Rajendran's work on encryption-based security of integrated circuits puts him and NYU-Poly at
the forefront of microchip security at a time when the semiconductor industry, the military and
government face a veritable flood of “mystery meat” microchips and other hardware that are
typically manufactured abroad. At issue are chips pre-loaded by the manufacturer with malware
that can be operated remotely to steal data, perform espionage and compromise systems.
The U.S. Air Force and other arms of the military are now deeply immersed in untangling this
microchip knot partly because the Pentagon doesn’t control who makes components for complex
machines that can contain thousands of chips, be they radar or next-generation stealth fighters.
Civilian manufacturers face similar supply-chain problems. The semiconductor industry loses an
estimated $4 billion per year due to piracy and malware.
Rajendran’s project, "Securing Integrated Circuits through Logic Encryption," focuses on ways
to expose weaknesses in hardware encryption defenses and then improve upon them. This work
was also presented recently at the ACM/IEEE Design Automation Conference, the leading
electronic design automation conference.
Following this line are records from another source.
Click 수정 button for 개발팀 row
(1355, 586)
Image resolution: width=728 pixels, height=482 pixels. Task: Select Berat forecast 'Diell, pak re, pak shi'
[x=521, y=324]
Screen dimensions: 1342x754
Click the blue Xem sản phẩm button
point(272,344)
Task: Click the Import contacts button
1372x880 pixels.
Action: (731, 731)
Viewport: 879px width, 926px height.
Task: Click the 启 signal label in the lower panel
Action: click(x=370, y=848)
He explains that his approach is unique in that it allows
engineers be “white hat” hackers to essentially pick the locks on devices.
"While there were many efforts in concealing hardware designs through logic obfuscation, we
proposed the first attack on these techniques and also came up with defense techniques to thwart
our proposed attack," he says. "We used the principles from a different hardware field which
focuses on screening hardware for defects."
Rajendran, who studies at NYU-Poly's Department of Electrical and Computer Engineering
(ECE) under Professor Ramesh Karri, says his project borrows from technology used for testing
manufacturer defects in microchips, and applies it to testing the strength of security encryption.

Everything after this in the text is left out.